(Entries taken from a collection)
-- Opening Marker --

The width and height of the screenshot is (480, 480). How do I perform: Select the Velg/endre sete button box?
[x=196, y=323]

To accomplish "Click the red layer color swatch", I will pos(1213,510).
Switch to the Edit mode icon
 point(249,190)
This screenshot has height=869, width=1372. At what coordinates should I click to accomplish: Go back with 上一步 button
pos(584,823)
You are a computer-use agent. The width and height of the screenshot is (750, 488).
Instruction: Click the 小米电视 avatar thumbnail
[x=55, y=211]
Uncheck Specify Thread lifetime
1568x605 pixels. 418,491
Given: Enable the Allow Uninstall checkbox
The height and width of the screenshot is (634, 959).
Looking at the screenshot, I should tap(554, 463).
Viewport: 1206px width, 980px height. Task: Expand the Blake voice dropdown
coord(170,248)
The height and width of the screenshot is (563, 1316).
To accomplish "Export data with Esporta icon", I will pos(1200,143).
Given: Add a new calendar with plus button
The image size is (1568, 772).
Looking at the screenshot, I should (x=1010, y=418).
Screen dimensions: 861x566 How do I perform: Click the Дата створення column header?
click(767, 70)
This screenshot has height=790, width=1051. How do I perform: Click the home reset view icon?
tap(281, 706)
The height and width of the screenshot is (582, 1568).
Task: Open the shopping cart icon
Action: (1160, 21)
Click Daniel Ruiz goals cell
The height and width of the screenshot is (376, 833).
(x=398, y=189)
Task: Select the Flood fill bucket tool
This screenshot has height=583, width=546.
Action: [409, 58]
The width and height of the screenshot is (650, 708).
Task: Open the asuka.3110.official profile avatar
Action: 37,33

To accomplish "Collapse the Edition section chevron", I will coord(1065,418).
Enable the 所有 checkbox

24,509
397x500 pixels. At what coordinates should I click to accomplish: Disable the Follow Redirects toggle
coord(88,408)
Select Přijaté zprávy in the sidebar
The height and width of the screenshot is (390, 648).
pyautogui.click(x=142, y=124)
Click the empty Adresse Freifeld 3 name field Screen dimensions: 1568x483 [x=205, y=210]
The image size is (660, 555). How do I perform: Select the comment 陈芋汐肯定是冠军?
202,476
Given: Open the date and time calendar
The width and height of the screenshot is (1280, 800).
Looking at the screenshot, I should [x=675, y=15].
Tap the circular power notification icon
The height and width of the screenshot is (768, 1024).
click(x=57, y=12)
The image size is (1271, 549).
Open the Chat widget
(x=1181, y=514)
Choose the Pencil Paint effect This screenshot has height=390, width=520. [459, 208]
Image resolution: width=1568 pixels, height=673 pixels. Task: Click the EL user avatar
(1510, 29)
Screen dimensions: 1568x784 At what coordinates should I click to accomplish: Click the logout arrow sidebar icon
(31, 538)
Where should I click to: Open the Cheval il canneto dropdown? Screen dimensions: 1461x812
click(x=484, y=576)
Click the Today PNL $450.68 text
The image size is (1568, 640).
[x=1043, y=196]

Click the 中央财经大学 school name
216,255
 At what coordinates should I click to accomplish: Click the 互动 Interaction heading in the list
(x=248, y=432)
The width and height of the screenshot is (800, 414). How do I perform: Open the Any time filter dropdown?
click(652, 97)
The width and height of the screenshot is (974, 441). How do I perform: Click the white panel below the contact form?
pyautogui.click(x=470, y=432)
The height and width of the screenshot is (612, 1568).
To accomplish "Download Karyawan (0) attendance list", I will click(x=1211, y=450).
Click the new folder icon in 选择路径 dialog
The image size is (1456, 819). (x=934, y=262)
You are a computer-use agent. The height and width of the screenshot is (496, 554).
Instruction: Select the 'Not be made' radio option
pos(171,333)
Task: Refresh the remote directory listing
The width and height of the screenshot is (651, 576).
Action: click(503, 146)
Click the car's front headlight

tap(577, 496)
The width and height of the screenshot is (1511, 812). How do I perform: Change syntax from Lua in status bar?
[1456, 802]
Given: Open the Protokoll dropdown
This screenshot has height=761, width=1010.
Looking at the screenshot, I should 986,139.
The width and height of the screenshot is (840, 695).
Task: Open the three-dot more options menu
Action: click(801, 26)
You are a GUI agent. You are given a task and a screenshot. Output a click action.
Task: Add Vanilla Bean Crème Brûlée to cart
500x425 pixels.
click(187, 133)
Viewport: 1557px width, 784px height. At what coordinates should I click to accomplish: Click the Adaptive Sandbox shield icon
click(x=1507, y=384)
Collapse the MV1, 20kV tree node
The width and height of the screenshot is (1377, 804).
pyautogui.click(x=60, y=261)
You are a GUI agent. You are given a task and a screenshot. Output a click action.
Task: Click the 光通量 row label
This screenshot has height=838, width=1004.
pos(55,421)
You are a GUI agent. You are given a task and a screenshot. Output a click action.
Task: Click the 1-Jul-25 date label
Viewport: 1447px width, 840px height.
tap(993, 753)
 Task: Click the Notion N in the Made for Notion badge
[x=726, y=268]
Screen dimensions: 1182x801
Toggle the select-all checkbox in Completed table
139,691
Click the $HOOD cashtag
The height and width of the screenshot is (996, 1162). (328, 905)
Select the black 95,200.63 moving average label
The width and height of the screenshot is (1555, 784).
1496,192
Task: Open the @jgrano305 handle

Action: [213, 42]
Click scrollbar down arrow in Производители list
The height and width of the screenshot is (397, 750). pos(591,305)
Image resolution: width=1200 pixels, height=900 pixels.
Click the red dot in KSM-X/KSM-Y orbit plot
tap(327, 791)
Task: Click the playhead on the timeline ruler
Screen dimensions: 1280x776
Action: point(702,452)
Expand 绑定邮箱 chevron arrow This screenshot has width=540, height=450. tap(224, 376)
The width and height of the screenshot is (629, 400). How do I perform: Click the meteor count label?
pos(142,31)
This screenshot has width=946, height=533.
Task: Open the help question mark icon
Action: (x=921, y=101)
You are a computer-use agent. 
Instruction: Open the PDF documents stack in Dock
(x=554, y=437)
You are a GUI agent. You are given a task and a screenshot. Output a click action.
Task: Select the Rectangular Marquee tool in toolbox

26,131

-- Closing Marker --

▸ Problem requirements: Copy, without any change, the lines above from the one containing "Task: Click the 光通量 row label" to the end, both ends included. Add nothing else.

▸ Written answer:
Task: Click the 光通量 row label
This screenshot has height=838, width=1004.
pos(55,421)
You are a GUI agent. You are given a task and a screenshot. Output a click action.
Task: Click the 1-Jul-25 date label
Viewport: 1447px width, 840px height.
tap(993, 753)
 Task: Click the Notion N in the Made for Notion badge
[x=726, y=268]
Screen dimensions: 1182x801
Toggle the select-all checkbox in Completed table
139,691
Click the $HOOD cashtag
The height and width of the screenshot is (996, 1162). (328, 905)
Select the black 95,200.63 moving average label
The width and height of the screenshot is (1555, 784).
1496,192
Task: Open the @jgrano305 handle

Action: [213, 42]
Click scrollbar down arrow in Производители list
The height and width of the screenshot is (397, 750). pos(591,305)
Image resolution: width=1200 pixels, height=900 pixels.
Click the red dot in KSM-X/KSM-Y orbit plot
tap(327, 791)
Task: Click the playhead on the timeline ruler
Screen dimensions: 1280x776
Action: point(702,452)
Expand 绑定邮箱 chevron arrow This screenshot has width=540, height=450. tap(224, 376)
The width and height of the screenshot is (629, 400). How do I perform: Click the meteor count label?
pos(142,31)
This screenshot has width=946, height=533.
Task: Open the help question mark icon
Action: (x=921, y=101)
You are a computer-use agent. 
Instruction: Open the PDF documents stack in Dock
(x=554, y=437)
You are a GUI agent. You are given a task and a screenshot. Output a click action.
Task: Select the Rectangular Marquee tool in toolbox

26,131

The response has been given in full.